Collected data
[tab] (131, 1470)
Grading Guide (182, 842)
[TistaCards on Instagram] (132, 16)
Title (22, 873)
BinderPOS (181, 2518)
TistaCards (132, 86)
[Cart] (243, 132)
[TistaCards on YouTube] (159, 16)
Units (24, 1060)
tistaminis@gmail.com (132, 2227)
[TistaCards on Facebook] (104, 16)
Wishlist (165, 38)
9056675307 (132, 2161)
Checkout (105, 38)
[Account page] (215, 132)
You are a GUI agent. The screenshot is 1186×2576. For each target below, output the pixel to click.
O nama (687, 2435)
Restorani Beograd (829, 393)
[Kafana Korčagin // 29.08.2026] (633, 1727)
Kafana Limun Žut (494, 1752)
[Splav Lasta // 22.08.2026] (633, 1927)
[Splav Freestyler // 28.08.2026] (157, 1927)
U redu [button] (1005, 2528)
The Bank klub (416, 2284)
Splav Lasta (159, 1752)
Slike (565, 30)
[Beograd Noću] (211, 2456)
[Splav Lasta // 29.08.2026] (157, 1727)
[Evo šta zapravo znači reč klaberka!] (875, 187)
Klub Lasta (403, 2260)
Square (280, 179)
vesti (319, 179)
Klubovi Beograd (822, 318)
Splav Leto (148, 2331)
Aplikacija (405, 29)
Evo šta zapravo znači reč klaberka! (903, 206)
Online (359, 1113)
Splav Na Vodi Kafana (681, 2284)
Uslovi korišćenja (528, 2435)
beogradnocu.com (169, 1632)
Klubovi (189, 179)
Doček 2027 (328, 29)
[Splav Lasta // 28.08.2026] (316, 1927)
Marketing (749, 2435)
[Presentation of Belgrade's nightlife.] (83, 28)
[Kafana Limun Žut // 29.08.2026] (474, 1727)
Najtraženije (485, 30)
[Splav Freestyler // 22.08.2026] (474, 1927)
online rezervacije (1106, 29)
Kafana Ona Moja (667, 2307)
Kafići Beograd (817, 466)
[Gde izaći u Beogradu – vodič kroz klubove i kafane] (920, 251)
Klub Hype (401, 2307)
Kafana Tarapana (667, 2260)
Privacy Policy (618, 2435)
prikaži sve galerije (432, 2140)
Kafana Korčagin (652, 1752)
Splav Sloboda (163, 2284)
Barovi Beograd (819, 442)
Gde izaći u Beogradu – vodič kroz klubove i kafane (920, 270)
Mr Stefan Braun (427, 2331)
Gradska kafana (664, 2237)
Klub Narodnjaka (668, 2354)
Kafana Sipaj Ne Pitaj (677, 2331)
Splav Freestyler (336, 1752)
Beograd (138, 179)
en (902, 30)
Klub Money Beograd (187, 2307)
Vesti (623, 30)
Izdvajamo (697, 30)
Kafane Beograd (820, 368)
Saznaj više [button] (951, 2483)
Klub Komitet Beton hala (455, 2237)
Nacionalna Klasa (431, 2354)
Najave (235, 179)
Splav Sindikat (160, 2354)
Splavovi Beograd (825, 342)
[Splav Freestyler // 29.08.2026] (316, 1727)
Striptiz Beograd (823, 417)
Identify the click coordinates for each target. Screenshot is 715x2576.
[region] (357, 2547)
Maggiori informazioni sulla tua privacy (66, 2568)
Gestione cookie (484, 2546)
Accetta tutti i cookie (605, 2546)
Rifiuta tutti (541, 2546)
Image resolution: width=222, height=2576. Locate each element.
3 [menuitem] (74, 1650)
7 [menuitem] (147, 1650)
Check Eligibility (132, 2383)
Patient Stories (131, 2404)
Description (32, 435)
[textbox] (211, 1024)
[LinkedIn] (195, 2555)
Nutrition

> Exercise directions: When the word "each" shows up in a line of the entries, pull that line out.

> Exercise result:
You are a GUI agent. The screenshot is 1186×2576. For each target below, output the pixel to click.
Identify the click coordinates for each target. Screenshot is 715x2576.
Image resolution: width=222, height=2576. Locate each element.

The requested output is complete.